§ **SELECTED TEXT**:
[Start of Attachment]

We can’t promise 2022 will be that much better, but we can let you in on a little secret: There’s a lot of work happening and billions of dollars available to help Californians withstand the worst of climate change.

Rachel Ehlers, principal fiscal and policy analyst for the Legislative Analyst’s Office, says billions are set aside in the state budget over three years for adapting to climate change, including money for drought, wildfire, and environmental justice.


“What got climate on the front of everyone's mind is that we had so many climate disasters last summer,” she said. “The silver lining is it is being taken as a big priority, to help avoid some of the bad impacts on the horizon.”

And there are impacts on the horizon. Stanford climate scientist Noah Diffenbaugh says Californians should get used to climate extremes like flooding, minimal snowpacks, and extreme heat.

“We are in a climate where we've had so much warming already that some of these factors are becoming much more reliable predictions,” he said.

With years of inclement weather and climate events, Ehlers says Californians know what’s coming.

“What can we do now to prepare," she asked. "So, we don't have people losing their homes in big wildfires or have significant health impacts because it's too hot."

Ehlers says billions of dollars in the federal infrastructure bill could infuse California with money to ready roads and bridges for a changing climate. There are also millions to protect infrastructure against wildfires, deliver clean drinking water to communities, and expand an electric vehicle charging network across the state.

Even with the infusion of cash, Ehlers cautions that throwing money at climate impacts isn’t a cure for the root cause of atmospheric warming — burning fossil fuels.  And just because we have the dollars doesn’t preclude actions each of us can take to calm the storm ahead of us.

Michael Méndez, author of the book “Climate Change from the Streets,” says people can vote and pressure local, state and federal leaders to act on climate change and phasing out fossil fuels.

[End of Attachment]

§ **SUPPLIED MATERIAL**:
[Start of Attachment]

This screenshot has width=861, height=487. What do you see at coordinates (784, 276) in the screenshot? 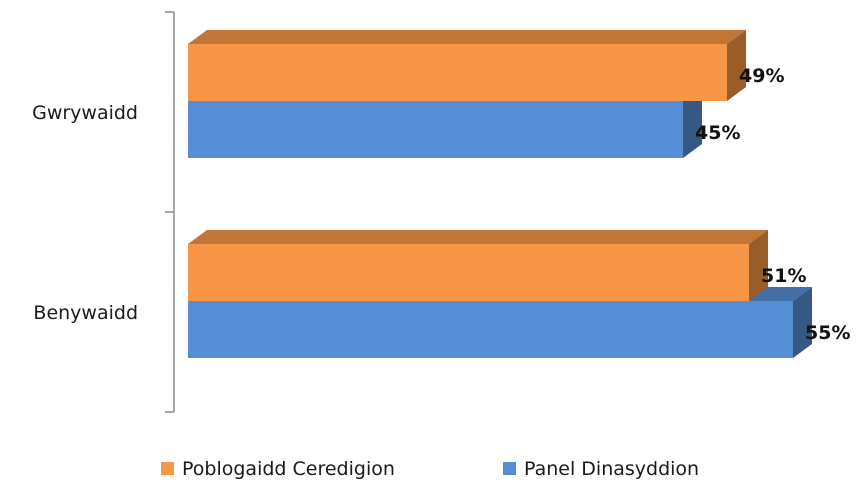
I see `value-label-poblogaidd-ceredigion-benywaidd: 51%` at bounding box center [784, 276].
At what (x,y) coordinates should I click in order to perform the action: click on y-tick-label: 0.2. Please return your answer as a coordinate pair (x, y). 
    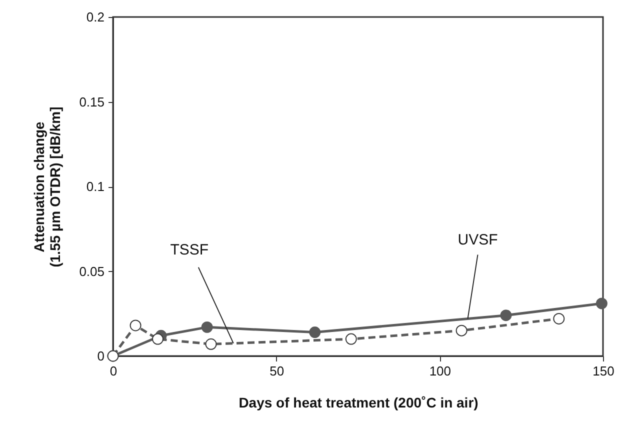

[End of Attachment]

§ **PARTS OF THE EXERCISE**:
1. Answer these about the text on California's climate funding:
(a) What position does Rachel Ehlers hold?
(b) Which three climate extremes does Noah Diffenbaugh say Californians should get used to?
(c) What is the title of the book written by Michael Méndez?
2. Write the next few paragraphs of the text on California's climate funding, picking up right after its last sentence.

§ **ANSWERS FOR THE EXERCISE**:
1.
(a) Principal fiscal and policy analyst for the Legislative Analyst's Office
(b) Flooding, minimal snowpacks, and extreme heat
(c) "Climate Change from the Streets"

2.
“If people care about climate change and environmental issues, it’s important, they stay active and educated about who's running for office,” he said. “Many people think that their vote doesn't count, but we see it does count.”

For a glimpse of what 2022 holds for California climate-wise, click the links below.

Weather | Drought | Wildfire | Environmental Justice | Oil & Gas | Energy| Electric Cars | Sea Level Rise



Curtains of water spray up on both sides of a truck driving on a flooded street in October 2021 in Mill Valley.
Water kicks up as a truck drives on a flooded street in October 2021 in Mill Valley. A category 5 atmospheric river brought heavy precipitation, high winds and power outages to the San Francisco Bay Area. (Justin Sullivan/Getty Images)

2021 has been a year: A dry winter, the hottest summer on record, wildfires, and atmospheric rivers. Brian Garcia, a warning meteorologist for the National Weather Service’s Bay Area office, says he’s excited to see California start the year soggy and wet.

“For 2022, I would expect much more normal conditions than we’ve seen over the past few years, but also expect a warmer-than-normal summer,” Garcia said. He also says long-term climate models signal a dry-out in late January or February.

But there may be less time to prepare for storms and heat waves. A recent study from Stanford professor Aditi Sheshadri found warming is making it harder to predict 10-day forecasts accurately.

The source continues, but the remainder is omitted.